WORK TO COMPLETE
For this exercise, restate word for word only the lines from the first line of the data to the line containing "Civilization & Science (75, 1326)".

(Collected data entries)
((
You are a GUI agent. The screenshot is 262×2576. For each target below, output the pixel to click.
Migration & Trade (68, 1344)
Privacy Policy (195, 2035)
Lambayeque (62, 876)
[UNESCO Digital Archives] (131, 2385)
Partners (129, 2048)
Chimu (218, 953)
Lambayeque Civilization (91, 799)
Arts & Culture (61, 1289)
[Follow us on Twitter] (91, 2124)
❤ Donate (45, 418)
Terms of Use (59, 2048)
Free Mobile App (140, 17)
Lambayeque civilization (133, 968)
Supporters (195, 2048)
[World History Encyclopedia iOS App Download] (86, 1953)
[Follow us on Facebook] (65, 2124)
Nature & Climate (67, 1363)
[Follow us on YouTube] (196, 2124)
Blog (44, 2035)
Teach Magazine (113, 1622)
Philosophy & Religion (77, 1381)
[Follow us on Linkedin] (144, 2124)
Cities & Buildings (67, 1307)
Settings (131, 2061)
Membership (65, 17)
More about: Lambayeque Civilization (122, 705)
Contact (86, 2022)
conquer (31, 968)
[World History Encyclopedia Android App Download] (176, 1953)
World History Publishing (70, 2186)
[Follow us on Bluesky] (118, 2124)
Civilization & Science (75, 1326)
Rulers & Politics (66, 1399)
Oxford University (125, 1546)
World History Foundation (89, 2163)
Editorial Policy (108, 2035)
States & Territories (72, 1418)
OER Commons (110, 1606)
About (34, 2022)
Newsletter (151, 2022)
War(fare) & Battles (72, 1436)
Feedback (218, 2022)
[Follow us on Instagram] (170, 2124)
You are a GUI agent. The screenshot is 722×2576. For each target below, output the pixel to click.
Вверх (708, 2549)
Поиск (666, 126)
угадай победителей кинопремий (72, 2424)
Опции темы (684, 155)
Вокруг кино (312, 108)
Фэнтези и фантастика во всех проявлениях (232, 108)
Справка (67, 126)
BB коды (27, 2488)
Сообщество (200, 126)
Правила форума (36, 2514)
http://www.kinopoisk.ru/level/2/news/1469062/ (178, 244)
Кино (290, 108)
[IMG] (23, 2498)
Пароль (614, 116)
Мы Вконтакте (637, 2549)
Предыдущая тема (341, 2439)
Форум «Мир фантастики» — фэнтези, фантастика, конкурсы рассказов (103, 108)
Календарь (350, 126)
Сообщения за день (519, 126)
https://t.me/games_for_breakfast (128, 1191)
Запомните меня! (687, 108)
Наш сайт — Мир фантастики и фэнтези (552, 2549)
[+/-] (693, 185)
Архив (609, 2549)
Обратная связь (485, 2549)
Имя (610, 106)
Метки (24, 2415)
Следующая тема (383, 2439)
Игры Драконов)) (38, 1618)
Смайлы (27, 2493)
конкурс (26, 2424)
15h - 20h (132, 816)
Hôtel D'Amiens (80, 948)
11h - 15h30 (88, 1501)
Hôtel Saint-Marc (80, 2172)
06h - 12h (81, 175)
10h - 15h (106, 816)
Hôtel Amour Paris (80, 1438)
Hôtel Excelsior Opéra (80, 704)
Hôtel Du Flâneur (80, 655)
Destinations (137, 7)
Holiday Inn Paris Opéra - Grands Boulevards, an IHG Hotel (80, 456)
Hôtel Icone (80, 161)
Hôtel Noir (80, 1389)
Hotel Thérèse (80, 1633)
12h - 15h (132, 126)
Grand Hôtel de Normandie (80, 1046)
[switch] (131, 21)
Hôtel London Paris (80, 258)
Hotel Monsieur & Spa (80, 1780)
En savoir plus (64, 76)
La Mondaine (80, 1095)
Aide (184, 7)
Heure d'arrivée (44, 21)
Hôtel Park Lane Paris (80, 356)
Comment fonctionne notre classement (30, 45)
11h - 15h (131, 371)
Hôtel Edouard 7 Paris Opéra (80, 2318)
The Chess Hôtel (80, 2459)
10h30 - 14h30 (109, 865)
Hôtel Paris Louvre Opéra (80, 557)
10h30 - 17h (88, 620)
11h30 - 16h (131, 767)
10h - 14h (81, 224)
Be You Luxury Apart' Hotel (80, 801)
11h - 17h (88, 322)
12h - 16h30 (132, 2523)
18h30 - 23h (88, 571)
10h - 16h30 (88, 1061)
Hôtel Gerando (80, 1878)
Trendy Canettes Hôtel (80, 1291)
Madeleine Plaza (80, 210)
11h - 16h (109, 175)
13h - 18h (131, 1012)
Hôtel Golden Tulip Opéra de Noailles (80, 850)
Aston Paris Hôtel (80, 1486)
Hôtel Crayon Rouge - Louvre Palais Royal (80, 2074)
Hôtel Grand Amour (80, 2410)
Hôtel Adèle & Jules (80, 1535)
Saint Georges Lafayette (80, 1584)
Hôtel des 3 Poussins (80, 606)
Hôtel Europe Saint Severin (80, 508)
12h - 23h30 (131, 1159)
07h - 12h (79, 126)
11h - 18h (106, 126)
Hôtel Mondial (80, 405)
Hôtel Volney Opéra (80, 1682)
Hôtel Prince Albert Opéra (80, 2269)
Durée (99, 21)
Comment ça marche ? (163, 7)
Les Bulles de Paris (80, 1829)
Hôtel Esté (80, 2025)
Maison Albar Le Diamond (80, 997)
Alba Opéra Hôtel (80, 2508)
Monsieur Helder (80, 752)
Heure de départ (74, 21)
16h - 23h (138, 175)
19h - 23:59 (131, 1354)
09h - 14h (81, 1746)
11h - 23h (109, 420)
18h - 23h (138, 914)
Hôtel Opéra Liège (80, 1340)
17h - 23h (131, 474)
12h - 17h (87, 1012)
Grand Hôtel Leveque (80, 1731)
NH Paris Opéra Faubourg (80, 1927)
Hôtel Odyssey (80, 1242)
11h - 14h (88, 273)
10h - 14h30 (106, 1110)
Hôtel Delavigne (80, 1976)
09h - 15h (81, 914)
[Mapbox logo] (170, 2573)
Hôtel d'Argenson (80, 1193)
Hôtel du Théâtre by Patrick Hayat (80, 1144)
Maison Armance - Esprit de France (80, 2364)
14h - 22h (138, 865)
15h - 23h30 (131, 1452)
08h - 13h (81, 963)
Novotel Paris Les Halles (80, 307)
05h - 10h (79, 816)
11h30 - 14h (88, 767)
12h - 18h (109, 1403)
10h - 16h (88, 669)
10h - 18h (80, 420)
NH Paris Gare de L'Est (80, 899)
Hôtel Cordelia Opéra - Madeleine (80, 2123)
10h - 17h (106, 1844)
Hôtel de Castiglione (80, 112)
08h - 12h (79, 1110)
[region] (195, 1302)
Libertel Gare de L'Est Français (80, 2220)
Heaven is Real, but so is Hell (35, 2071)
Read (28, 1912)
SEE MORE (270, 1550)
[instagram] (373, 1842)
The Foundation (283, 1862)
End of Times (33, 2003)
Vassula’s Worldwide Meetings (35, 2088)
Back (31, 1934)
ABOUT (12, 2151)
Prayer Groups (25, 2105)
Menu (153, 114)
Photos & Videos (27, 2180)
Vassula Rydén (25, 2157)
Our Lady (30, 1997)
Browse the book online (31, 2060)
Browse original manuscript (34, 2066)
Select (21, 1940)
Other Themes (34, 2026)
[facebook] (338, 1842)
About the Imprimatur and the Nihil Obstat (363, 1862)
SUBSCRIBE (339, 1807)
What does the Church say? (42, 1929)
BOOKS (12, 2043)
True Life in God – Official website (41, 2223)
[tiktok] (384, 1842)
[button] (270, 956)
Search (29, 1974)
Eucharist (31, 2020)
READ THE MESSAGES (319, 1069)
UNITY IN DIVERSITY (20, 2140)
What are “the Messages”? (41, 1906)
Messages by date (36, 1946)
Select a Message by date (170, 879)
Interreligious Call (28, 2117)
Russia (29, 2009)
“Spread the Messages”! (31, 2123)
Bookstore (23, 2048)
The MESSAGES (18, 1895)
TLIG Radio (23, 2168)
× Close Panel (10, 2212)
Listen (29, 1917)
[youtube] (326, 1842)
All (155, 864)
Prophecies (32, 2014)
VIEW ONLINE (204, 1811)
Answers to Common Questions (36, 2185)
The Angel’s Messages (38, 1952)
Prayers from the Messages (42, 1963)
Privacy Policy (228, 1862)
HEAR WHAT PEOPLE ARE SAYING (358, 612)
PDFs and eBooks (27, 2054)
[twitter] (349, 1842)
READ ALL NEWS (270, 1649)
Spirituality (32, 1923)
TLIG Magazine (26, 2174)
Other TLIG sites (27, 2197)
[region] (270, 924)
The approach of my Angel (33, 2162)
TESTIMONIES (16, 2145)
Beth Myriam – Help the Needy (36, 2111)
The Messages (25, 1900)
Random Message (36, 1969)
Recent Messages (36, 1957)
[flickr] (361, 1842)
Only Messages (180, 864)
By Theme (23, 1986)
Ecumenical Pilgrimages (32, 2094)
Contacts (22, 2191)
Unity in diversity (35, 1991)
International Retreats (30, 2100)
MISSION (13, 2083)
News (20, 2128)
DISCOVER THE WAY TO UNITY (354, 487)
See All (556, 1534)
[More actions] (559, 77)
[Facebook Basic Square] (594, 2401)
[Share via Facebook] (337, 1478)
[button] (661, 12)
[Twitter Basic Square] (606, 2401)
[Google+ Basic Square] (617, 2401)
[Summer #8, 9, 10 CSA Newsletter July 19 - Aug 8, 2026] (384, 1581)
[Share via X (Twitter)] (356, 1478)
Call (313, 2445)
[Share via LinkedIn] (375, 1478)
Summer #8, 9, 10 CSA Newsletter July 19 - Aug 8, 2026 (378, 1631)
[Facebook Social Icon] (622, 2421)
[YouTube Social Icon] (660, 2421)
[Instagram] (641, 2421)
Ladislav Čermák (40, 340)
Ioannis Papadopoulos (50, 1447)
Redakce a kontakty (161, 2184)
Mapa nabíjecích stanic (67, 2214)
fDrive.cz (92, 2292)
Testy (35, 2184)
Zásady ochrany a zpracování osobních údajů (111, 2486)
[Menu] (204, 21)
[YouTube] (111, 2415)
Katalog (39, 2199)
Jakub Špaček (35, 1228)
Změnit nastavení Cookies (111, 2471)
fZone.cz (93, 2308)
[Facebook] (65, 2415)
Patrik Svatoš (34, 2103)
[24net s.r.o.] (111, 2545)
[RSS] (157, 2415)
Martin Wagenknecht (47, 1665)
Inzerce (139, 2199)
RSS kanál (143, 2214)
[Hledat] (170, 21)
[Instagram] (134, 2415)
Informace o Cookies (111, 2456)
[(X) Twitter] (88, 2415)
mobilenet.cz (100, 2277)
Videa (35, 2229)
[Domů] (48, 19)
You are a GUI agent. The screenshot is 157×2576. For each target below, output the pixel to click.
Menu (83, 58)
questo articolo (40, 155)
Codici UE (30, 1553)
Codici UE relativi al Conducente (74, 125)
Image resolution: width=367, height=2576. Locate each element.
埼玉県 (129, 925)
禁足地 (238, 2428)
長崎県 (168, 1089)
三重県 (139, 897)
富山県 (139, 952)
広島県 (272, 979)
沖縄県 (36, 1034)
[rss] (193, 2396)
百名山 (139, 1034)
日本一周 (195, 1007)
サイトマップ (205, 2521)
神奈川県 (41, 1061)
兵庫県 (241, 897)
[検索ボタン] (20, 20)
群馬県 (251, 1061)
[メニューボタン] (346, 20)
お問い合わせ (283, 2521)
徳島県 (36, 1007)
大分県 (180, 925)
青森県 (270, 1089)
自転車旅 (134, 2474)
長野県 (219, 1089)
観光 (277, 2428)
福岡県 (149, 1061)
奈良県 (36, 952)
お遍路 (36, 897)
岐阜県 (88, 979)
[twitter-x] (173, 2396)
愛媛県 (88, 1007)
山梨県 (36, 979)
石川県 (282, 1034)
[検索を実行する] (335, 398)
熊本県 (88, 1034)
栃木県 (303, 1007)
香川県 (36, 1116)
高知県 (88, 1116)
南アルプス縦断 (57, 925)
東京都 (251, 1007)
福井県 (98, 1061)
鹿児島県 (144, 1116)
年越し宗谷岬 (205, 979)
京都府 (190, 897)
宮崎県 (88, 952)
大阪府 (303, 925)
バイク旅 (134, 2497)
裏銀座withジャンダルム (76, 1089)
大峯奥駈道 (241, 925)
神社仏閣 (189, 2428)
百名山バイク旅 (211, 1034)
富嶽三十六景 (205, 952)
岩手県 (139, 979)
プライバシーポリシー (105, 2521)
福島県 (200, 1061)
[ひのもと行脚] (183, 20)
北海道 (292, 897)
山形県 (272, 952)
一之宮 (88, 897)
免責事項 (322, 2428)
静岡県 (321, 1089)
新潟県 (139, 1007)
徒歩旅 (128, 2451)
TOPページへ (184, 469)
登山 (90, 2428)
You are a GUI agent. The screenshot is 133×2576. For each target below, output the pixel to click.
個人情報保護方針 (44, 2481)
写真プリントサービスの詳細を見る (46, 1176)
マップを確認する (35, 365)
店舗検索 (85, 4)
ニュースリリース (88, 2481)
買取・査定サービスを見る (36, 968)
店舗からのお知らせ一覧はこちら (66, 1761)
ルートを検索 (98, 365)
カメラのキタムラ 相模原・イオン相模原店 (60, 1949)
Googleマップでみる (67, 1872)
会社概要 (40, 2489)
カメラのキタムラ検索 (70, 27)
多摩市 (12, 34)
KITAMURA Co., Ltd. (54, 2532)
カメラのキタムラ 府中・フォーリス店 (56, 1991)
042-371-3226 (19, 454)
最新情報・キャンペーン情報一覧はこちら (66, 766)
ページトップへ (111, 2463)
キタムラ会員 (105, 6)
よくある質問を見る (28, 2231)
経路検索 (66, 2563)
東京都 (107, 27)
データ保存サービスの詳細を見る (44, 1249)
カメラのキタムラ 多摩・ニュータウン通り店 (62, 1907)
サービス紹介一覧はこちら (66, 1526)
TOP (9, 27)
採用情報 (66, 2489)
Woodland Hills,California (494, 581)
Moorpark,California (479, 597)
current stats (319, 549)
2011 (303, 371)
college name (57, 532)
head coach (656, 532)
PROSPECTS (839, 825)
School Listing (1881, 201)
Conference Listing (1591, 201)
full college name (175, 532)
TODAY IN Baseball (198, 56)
))
RESPONSE BELOW
You are a GUI agent. The screenshot is 262×2576. For each target below, output the pixel to click.
Migration & Trade (68, 1344)
Privacy Policy (195, 2035)
Lambayeque (62, 876)
[UNESCO Digital Archives] (131, 2385)
Partners (129, 2048)
Chimu (218, 953)
Lambayeque Civilization (91, 799)
Arts & Culture (61, 1289)
[Follow us on Twitter] (91, 2124)
❤ Donate (45, 418)
Terms of Use (59, 2048)
Free Mobile App (140, 17)
Lambayeque civilization (133, 968)
Supporters (195, 2048)
[World History Encyclopedia iOS App Download] (86, 1953)
[Follow us on Facebook] (65, 2124)
Nature & Climate (67, 1363)
[Follow us on YouTube] (196, 2124)
Blog (44, 2035)
Teach Magazine (113, 1622)
Philosophy & Religion (77, 1381)
[Follow us on Linkedin] (144, 2124)
Cities & Buildings (67, 1307)
Settings (131, 2061)
Membership (65, 17)
More about: Lambayeque Civilization (122, 705)
Contact (86, 2022)
conquer (31, 968)
[World History Encyclopedia Android App Download] (176, 1953)
World History Publishing (70, 2186)
[Follow us on Bluesky] (118, 2124)
Civilization & Science (75, 1326)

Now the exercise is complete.